▶ [TASK MATERIAL]

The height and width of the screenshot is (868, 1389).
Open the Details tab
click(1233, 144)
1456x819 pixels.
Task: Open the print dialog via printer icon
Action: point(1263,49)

▶ [WORK TO COMPLETE] Please restate each record exactly as it reads.

▶ [ANSWER BOX]
The height and width of the screenshot is (868, 1389).
Open the Details tab
click(1233, 144)
1456x819 pixels.
Task: Open the print dialog via printer icon
Action: point(1263,49)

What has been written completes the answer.